# [Provided data]
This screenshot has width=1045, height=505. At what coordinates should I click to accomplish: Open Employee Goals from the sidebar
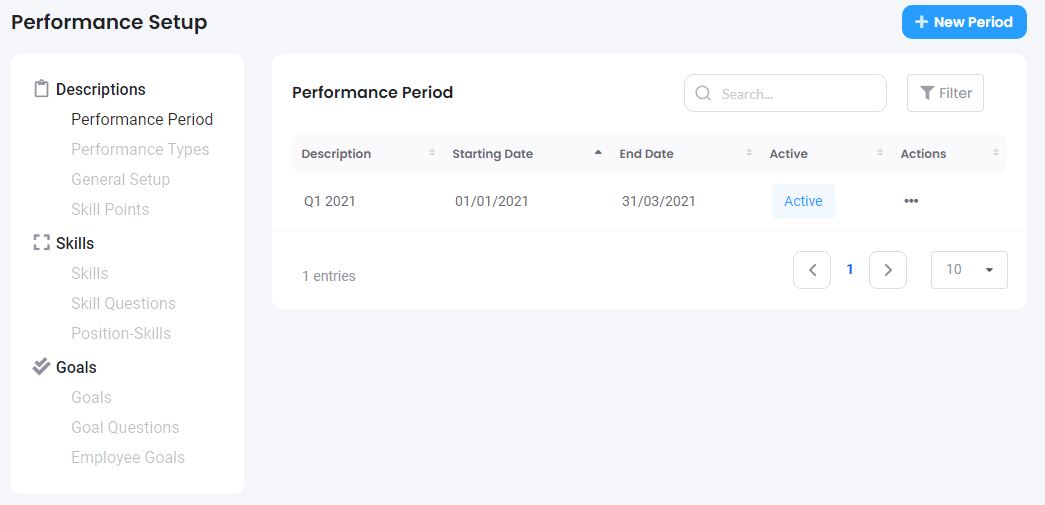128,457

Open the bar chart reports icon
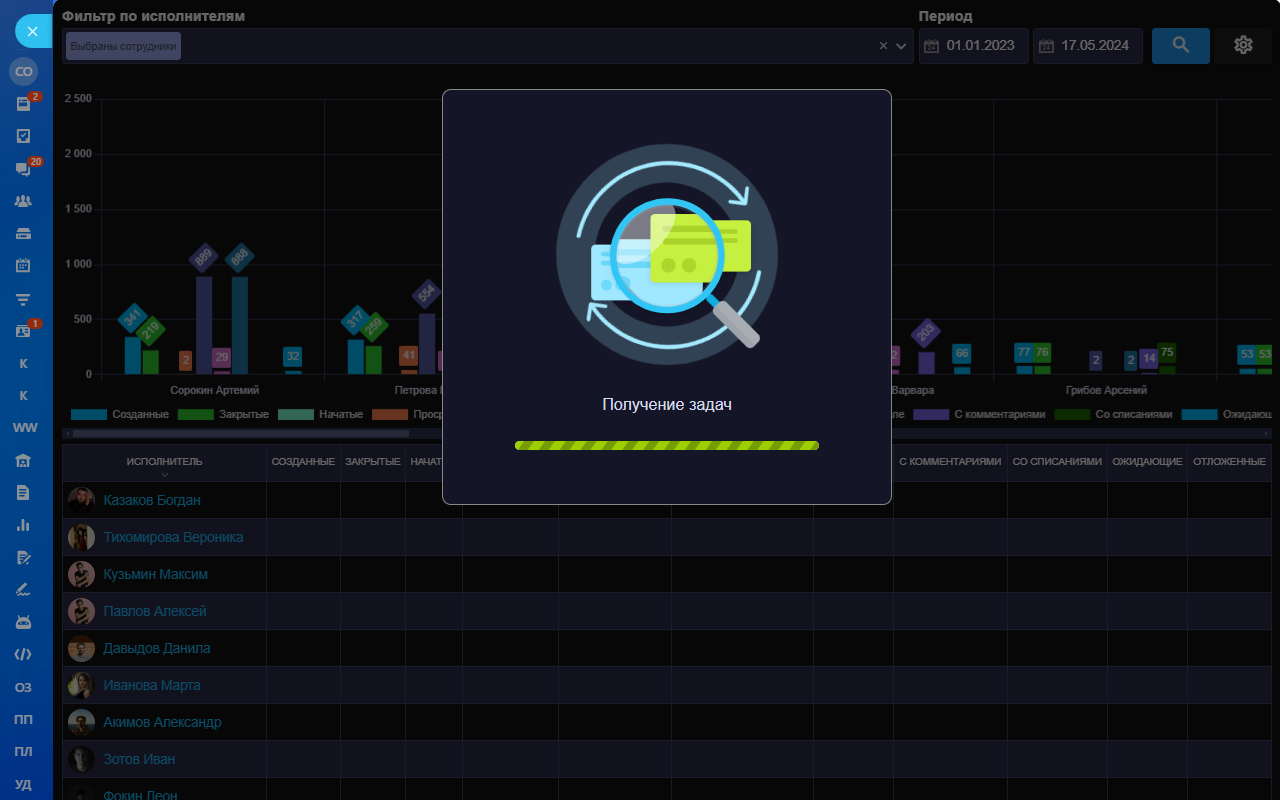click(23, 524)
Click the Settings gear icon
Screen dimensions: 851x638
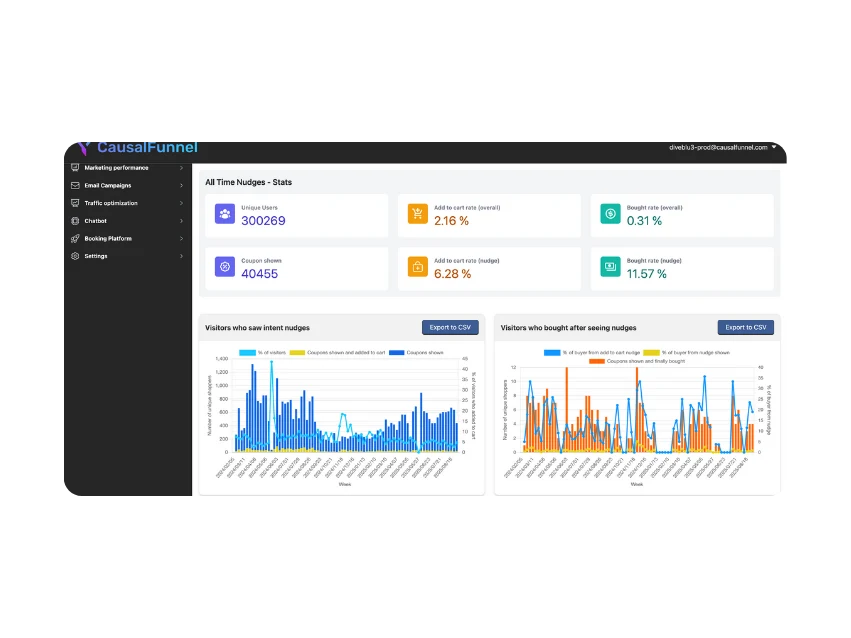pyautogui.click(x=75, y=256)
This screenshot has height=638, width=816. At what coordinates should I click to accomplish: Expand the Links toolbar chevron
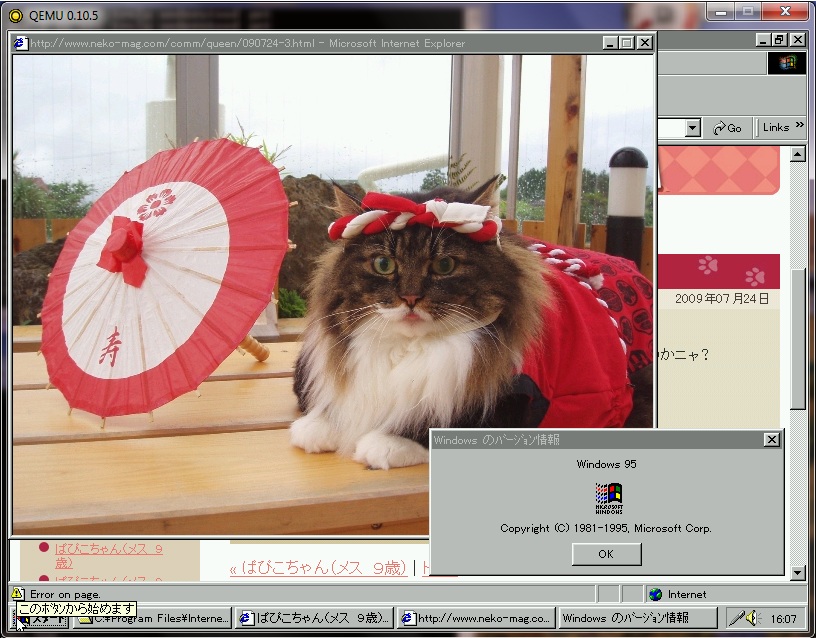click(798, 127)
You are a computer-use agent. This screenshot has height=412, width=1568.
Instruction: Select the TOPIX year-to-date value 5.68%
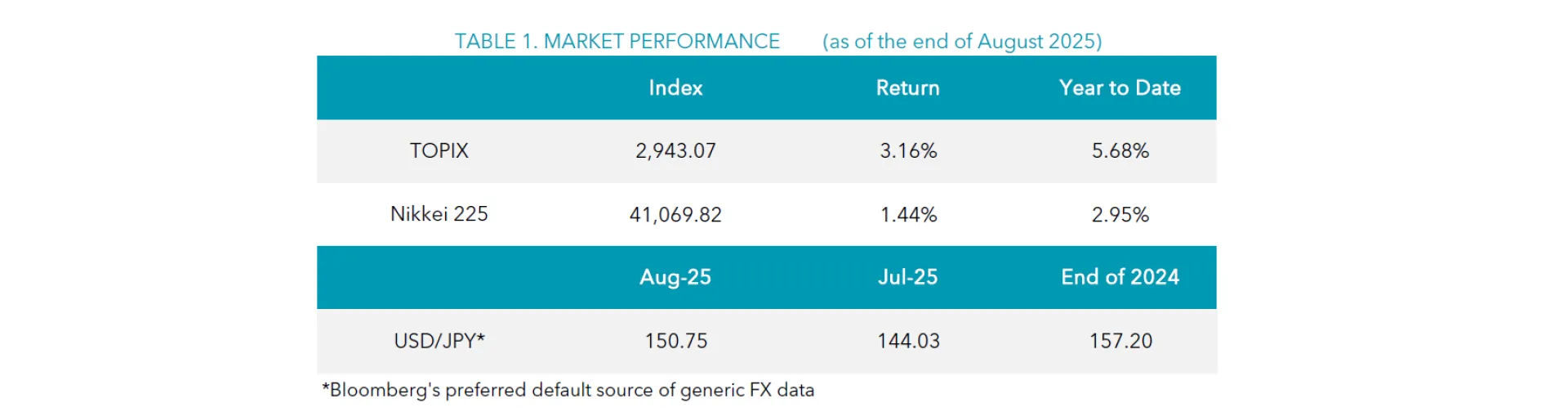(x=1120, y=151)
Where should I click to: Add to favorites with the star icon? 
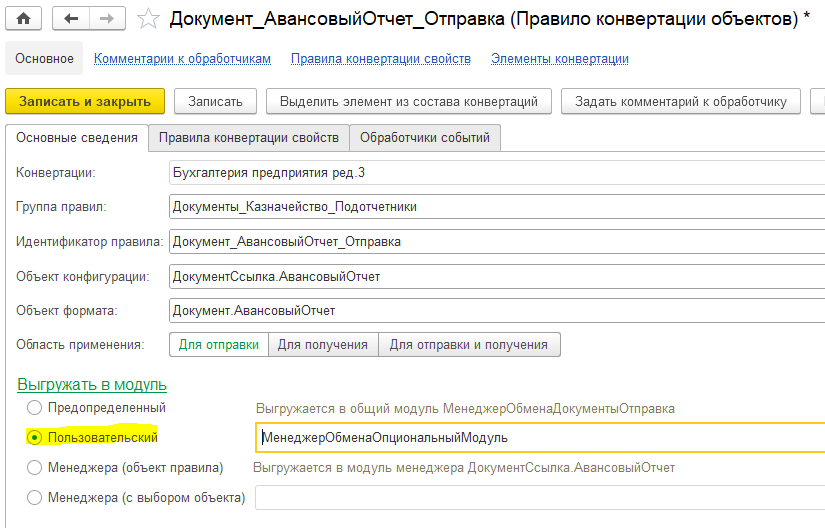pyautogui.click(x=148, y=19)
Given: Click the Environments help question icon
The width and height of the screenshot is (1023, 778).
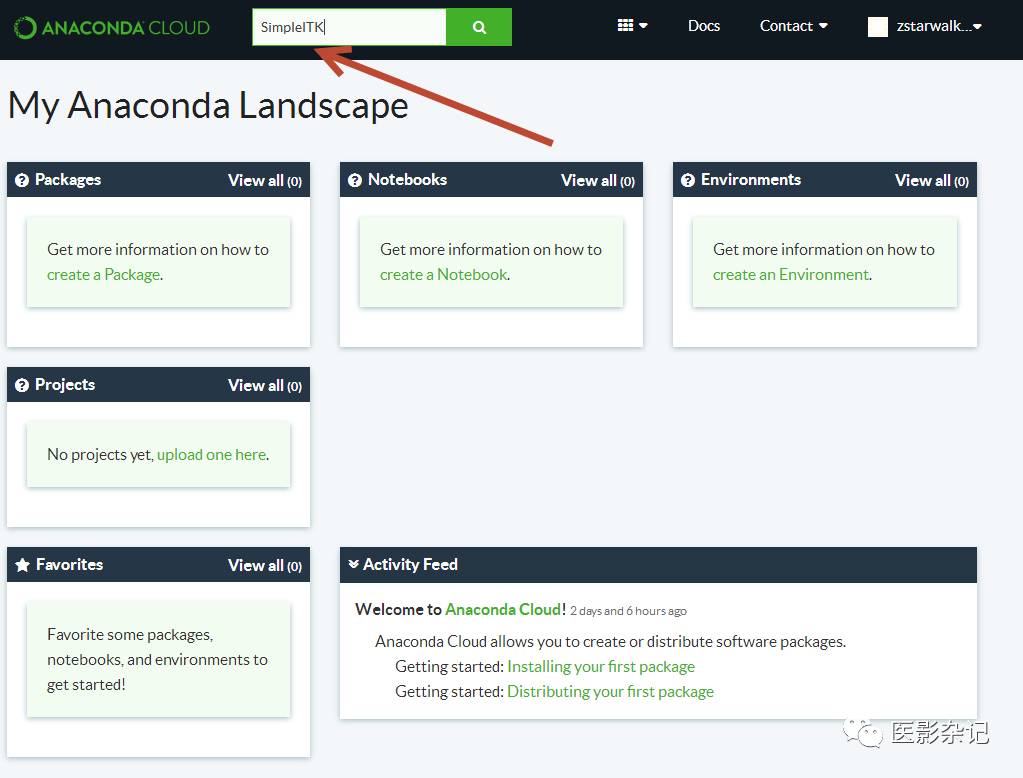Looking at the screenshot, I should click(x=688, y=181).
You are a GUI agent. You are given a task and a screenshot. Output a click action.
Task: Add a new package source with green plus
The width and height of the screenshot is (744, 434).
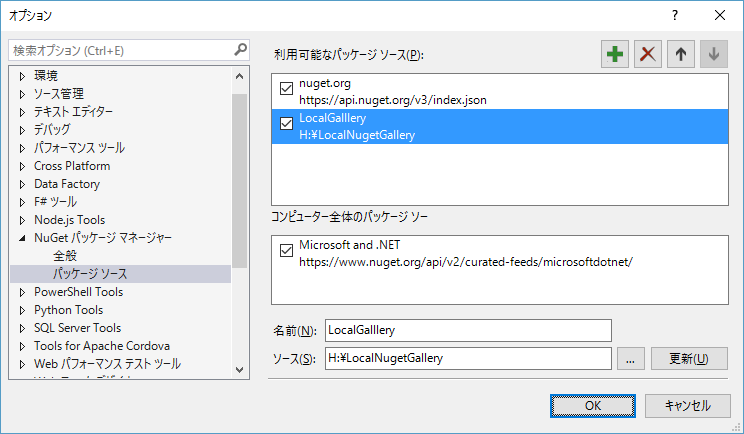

# [Work instructions]
How many lines in the listing above contain "agent"? Give only the number.

# [Solved problem]
2